---------- Data for this task
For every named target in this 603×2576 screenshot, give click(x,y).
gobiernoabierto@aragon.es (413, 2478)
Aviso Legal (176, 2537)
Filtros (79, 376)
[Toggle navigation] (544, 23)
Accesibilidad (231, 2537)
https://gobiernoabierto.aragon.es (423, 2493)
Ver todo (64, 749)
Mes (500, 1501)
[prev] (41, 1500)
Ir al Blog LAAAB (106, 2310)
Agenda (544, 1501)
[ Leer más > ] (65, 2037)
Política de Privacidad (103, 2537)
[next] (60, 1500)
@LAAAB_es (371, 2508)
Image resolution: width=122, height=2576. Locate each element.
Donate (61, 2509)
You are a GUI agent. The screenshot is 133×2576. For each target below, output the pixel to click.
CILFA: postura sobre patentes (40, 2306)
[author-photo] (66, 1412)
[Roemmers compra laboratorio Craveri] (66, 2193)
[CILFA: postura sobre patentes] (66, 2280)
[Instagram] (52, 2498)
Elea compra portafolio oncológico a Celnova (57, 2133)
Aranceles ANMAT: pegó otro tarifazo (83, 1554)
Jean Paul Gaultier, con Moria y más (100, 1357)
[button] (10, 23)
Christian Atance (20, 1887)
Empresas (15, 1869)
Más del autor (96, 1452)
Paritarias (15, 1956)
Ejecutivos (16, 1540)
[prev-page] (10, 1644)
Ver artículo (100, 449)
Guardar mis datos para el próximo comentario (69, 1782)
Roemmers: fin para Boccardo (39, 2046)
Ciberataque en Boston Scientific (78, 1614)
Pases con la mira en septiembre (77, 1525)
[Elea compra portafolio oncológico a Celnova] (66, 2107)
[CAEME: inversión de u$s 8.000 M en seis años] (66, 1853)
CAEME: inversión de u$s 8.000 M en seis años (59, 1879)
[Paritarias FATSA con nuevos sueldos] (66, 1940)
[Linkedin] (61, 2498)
--------------------
---------- Data for this task
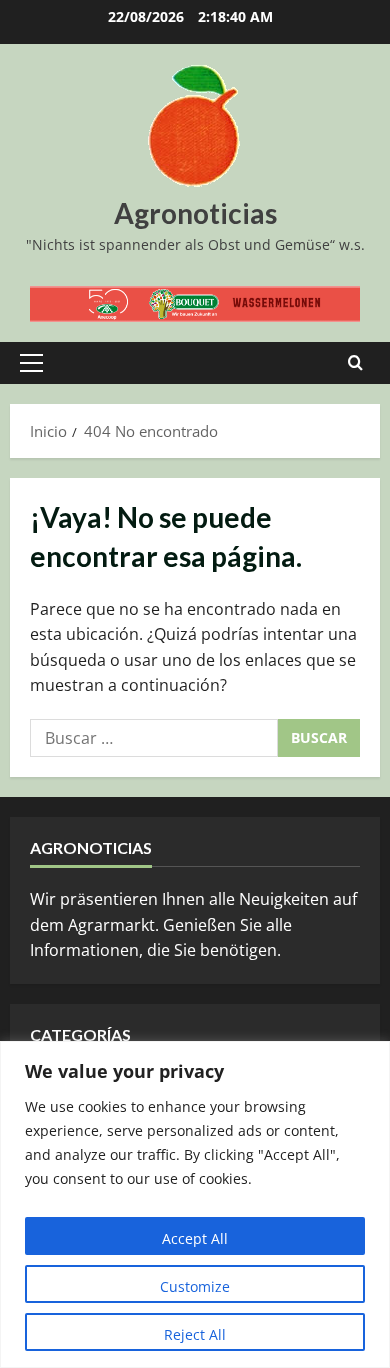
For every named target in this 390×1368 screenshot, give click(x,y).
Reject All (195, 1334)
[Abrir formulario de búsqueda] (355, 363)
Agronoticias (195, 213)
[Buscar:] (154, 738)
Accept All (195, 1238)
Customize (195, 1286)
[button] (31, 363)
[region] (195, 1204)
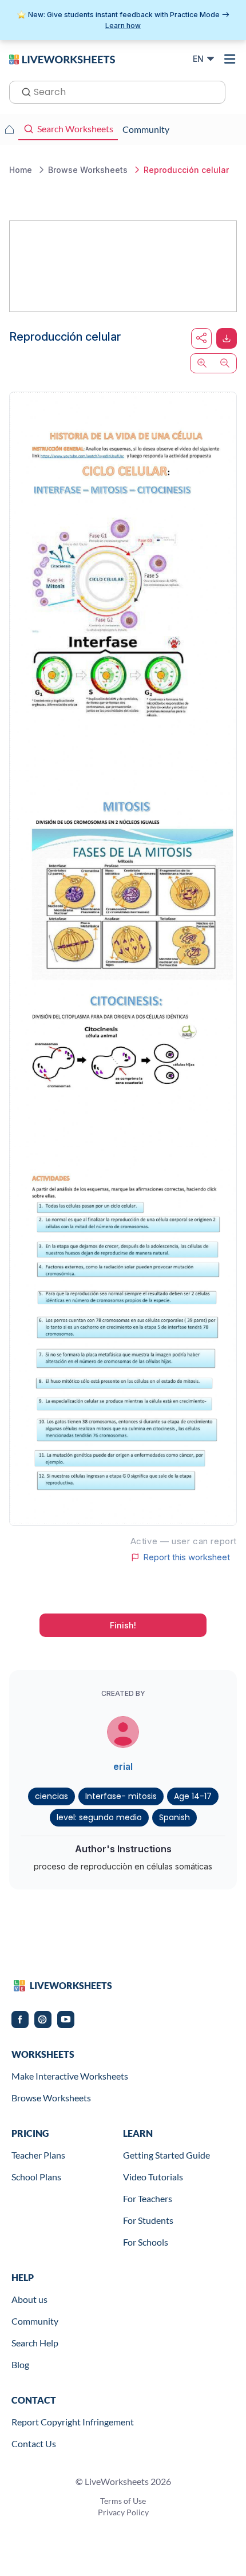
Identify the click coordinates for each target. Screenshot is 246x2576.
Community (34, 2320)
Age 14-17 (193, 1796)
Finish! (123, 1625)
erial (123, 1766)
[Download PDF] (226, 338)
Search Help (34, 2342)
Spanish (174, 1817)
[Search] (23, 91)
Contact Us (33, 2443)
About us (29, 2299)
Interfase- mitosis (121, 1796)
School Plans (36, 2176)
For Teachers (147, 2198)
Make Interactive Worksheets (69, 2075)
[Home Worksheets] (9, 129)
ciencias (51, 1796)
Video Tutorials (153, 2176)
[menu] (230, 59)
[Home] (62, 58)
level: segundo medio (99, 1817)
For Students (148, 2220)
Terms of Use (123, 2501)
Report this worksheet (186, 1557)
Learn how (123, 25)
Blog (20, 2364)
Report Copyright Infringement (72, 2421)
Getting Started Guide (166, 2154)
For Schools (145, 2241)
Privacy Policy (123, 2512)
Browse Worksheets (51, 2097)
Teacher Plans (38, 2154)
--------------------
_Task prompt_. Retype only the stretch of lines above starting at the one with "For every named target in this 603×2576" and stopping at the one with "https://gobiernoabierto.aragon.es (423, 2493)", exactly as written, with both kept.

_Output for this exercise_.
For every named target in this 603×2576 screenshot, give click(x,y).
gobiernoabierto@aragon.es (413, 2478)
Aviso Legal (176, 2537)
Filtros (79, 376)
[Toggle navigation] (544, 23)
Accesibilidad (231, 2537)
https://gobiernoabierto.aragon.es (423, 2493)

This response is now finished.